• **Seitenauszug**:
---+---

So., 12.05.19 | 19:20 Uhr
Das Erste
Türkei: Shootingstar Imamoglu – Konkurrent für Erdogan?
Ekrem Imamoglu weiß um die Macht dieser Bilder. Eine religiöse Familie hat ihn zum Fastenbrechen eingeladen. Er spricht das Tischgebet. Konservative Türken schätzen es, dass Imamoglu den Islam hochhält. Das macht den Oppositionspolitiker und erneuten Bürgermeisterkandidat der Metropole Istanbul für bisherige Anhänger der Erdoganpartei AKP wählbar, obwohl er für die säkular geprägte Mitte-Links-Partei CHP antritt.
Wir treffen Imamoglu im Istanbuler Stadtteil Beylikdüzü. Hier war er die letzten fünf Jahre Bezirksbürgermeister. Er zeigt uns die Bibliothek des Kulturzentrums, das unter seiner Ägide gebaut wurde. Studenten wollen sofort Fotos mit dem politischen Shooting Star. Imamoglu, so sagen Beobachter, verbinde die moderne, westlich orientierte Türkei mit den Werten konservativer, islamisch geprägter Familien: "Ich weiß, wie das ist. Mein Lebensstil ist dem dieser Familien sehr ähnlich. Da geht es um das Privatleben. Ich weiß, was die fühlen. Aber ich sage auch immer, man soll das Privatleben und die Politik trennen. Ich bin eben so wie sie."

---+---

• **Bereitgestellte Daten**:
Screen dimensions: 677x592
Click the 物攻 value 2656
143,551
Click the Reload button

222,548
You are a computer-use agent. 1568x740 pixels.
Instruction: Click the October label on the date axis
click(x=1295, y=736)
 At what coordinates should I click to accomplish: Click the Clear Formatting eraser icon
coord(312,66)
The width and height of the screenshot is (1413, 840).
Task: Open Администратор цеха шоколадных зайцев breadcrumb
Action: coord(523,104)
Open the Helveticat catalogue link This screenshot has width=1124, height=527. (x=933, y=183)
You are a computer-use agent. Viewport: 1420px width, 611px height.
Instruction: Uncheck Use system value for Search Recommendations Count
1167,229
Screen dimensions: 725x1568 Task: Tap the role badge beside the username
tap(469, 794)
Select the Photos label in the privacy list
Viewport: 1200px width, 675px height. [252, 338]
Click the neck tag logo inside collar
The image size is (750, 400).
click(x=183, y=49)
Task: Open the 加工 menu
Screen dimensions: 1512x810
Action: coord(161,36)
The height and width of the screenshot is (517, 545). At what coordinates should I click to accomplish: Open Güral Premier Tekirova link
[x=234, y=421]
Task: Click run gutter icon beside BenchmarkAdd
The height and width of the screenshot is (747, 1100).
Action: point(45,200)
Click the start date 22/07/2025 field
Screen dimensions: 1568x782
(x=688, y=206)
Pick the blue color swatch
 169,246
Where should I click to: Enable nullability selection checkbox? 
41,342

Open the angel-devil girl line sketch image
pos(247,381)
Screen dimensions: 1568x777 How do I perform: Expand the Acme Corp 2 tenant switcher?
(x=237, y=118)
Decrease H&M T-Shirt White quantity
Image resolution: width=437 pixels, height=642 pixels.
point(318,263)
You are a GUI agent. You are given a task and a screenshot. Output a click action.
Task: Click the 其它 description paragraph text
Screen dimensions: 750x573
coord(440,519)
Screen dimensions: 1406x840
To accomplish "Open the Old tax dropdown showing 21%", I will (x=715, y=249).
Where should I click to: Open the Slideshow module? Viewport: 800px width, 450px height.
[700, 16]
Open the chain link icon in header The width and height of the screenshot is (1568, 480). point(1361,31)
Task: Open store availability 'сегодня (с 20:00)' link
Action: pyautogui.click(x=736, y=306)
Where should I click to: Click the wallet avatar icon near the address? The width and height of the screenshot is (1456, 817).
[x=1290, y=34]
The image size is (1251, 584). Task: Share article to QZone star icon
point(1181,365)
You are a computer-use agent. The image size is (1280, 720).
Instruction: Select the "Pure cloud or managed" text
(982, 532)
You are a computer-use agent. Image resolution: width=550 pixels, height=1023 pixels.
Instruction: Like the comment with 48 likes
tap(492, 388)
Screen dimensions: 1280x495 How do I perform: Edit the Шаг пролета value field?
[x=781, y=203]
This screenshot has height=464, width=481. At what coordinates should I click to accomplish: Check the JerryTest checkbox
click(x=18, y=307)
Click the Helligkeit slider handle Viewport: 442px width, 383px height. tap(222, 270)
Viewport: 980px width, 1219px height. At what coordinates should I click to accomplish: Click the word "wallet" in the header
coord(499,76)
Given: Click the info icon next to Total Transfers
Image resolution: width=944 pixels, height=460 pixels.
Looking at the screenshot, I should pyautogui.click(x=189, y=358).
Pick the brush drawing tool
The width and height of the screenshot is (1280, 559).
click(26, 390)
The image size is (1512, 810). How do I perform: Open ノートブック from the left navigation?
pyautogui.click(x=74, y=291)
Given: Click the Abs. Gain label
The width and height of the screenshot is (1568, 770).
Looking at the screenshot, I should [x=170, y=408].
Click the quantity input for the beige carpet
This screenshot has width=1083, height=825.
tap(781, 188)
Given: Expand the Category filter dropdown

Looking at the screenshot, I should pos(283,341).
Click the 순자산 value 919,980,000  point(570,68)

---+---

• **Arbeitsauftrag A**:
Gib alle Sätze der wörtlichen Aussage Imamoglus im Bericht über Ekrem Imamoglu an, jeden in einer eigenen Zeile.
• **Arbeitsauftrag B**:
Beantworte anhand des Berichts über Ekrem Imamoglu die folgenden Fragen:
(i) Für welche Partei tritt Imamoglu an?
(ii) Wie lange war er Bezirksbürgermeister in Beylikdüzü?
(iii) Was wollen die Studenten in der Bibliothek des Kulturzentrums?
• **Arbeitsauftrag C**:
Führe den Bericht über Ekrem Imamoglu im Anschluss an seinen letzten Satz um einige Sätze fort.

• **Schriftliche Antwort A**:
Ich weiß, wie das ist.
Mein Lebensstil ist dem dieser Familien sehr ähnlich.
Da geht es um das Privatleben.
Ich weiß, was die fühlen.
Aber ich sage auch immer, man soll das Privatleben und die Politik trennen.
Ich bin eben so wie sie.

• **Schriftliche Antwort B**:
(i) Für die säkular geprägte Mitte-Links-Partei CHP.
(ii) Die letzten fünf Jahre.
(iii) Sofort Fotos mit ihm machen.

• **Schriftliche Antwort C**:
Erdogan vs. Imamoglu
Auftritte des türkischen Staatspräsidenten sehen anders aus: Eröffnung der größten Moschee der Türkei. Erdogan hat diese in Istanbul hoch oben auf einen Hügel bauen lassen, so dass jeder sein Werk sehen kann. Einst war er selbst Oberbürgermeister der Stadt am Bosporus und suchte das Bad in der Menge. Jetzt wirkt er unnahbar, weit weg von den einfachen Menschen.
Akif Beki war mehrere Jahre Erdogans Medienberater. Bisher, so Beki, habe es der AKP-Chef immer wieder geschafft, Mitte-Links-Konkurrenten als Gegner des konservativen, religiösen Lagers zu stigmatisieren. Das sei bei Imamoglu jedoch nicht mehr möglich: "Seine Sprache, seine Aussagen, seine Familie, das soziale Umfeld aus dem er kommt: für Konservative ist er keine Bedrohung. Er hat keine Möglichkeit gegeben, ihn als Bedrohung für das konservative Klientel darzustellen."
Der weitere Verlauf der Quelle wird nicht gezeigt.